→ **Problem requirements**
Where the string "from" occurs in a line of the data below, that line should be copied.

[[ Source data open ]]

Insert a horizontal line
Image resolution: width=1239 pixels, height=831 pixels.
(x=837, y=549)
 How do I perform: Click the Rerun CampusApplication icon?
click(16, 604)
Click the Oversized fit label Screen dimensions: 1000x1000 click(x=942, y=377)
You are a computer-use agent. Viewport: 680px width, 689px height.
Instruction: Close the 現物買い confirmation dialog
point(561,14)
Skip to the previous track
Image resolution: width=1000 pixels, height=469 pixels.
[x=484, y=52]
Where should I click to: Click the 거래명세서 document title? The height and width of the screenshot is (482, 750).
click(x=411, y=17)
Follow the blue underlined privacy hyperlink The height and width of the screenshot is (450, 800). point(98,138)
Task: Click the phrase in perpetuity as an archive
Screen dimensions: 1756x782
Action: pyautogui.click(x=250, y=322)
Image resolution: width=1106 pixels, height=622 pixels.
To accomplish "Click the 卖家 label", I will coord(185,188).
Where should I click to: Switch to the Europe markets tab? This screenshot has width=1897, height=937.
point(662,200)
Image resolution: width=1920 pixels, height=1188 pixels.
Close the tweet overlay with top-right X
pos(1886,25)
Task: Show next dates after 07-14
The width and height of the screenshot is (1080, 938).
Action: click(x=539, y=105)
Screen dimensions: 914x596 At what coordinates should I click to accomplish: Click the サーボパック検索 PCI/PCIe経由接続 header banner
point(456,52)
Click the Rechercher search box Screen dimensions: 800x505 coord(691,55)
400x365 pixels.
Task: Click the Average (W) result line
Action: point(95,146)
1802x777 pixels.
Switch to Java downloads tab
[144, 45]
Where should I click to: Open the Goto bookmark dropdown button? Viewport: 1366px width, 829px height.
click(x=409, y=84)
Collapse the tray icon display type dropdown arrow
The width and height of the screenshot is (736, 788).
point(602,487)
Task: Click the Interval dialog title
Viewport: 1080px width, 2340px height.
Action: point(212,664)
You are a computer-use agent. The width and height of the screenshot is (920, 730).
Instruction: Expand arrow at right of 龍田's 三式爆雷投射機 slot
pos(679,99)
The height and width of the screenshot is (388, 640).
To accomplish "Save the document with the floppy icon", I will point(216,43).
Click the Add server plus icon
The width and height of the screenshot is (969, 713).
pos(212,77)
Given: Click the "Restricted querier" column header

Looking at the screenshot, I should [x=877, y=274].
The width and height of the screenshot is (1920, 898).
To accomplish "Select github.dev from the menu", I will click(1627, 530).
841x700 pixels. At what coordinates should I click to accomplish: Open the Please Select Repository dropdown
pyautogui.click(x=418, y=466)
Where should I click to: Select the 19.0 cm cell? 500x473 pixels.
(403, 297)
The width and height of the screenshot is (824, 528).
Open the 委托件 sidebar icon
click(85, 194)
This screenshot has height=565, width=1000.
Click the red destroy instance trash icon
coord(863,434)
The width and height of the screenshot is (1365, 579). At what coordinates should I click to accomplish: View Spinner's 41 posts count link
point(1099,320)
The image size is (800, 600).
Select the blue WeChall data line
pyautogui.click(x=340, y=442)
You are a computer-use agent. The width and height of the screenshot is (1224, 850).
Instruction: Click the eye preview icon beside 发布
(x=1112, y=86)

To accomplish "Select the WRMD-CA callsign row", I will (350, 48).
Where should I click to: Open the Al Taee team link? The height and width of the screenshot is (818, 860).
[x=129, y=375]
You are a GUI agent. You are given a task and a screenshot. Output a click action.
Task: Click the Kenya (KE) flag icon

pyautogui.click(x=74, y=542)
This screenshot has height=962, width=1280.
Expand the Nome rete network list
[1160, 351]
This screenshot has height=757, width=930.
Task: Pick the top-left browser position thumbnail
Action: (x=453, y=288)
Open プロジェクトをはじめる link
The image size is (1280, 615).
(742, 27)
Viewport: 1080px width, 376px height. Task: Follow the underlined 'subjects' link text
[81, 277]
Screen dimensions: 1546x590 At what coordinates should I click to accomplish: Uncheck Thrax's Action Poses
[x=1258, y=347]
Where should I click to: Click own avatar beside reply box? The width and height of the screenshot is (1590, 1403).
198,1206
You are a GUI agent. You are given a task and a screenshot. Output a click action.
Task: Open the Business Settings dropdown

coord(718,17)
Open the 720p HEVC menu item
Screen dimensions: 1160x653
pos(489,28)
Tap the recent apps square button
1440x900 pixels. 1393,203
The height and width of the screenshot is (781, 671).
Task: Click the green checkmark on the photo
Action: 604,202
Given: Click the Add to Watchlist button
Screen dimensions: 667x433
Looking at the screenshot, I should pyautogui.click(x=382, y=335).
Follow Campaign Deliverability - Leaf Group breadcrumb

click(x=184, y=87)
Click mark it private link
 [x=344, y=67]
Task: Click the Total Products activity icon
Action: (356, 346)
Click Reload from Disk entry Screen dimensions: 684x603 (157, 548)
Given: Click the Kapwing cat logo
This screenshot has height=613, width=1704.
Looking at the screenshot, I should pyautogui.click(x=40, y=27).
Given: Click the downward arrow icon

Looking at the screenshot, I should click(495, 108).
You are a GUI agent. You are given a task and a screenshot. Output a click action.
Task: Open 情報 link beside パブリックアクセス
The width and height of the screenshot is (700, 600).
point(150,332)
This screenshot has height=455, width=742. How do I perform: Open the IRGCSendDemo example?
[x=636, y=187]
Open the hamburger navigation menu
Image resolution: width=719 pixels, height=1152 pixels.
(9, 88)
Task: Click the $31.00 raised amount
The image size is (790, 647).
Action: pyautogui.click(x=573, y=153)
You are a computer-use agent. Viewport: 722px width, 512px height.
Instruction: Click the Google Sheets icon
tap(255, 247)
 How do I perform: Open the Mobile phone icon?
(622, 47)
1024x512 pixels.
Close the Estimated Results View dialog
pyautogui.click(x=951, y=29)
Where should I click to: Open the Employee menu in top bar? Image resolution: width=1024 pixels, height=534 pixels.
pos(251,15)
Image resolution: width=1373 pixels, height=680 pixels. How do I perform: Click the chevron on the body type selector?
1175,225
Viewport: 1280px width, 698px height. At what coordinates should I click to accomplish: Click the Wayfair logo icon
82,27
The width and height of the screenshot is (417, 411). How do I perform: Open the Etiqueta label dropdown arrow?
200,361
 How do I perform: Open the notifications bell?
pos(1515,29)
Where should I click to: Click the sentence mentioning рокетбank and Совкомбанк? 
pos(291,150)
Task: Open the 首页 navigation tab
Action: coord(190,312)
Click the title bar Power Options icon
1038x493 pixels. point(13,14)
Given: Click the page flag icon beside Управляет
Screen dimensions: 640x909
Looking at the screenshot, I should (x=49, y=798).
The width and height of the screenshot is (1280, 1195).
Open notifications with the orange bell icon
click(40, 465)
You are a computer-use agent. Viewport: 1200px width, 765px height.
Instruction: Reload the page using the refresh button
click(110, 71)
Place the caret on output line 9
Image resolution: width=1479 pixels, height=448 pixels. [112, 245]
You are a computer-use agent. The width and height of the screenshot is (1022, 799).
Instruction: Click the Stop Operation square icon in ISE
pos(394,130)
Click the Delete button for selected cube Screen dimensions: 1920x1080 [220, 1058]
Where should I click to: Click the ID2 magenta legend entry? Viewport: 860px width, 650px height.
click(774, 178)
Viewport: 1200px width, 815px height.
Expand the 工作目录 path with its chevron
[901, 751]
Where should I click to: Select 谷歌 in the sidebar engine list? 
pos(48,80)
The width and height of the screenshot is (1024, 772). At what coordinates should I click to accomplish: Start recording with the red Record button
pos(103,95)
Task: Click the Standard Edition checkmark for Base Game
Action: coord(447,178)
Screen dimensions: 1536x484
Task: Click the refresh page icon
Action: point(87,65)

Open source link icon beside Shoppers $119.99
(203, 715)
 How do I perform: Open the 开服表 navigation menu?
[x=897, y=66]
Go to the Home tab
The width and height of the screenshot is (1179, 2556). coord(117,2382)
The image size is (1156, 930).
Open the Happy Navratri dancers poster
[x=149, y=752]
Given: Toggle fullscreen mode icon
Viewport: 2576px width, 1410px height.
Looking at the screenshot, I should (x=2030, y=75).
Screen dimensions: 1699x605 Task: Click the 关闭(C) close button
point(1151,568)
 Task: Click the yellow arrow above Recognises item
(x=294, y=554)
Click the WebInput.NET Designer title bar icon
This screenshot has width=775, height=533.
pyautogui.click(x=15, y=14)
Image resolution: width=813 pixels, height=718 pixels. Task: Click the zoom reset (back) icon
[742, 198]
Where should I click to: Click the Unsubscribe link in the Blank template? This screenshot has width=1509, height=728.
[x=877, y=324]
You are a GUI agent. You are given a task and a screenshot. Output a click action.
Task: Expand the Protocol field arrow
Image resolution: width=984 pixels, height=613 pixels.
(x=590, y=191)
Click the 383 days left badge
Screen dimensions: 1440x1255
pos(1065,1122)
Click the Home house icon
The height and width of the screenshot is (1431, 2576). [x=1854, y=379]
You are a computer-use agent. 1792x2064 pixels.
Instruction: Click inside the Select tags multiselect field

[[ Source data closed ]]

→ **Task answer**
To accomplish "Select github.dev from the menu", I will click(1627, 530).
Click Reload from Disk entry Screen dimensions: 684x603 (157, 548)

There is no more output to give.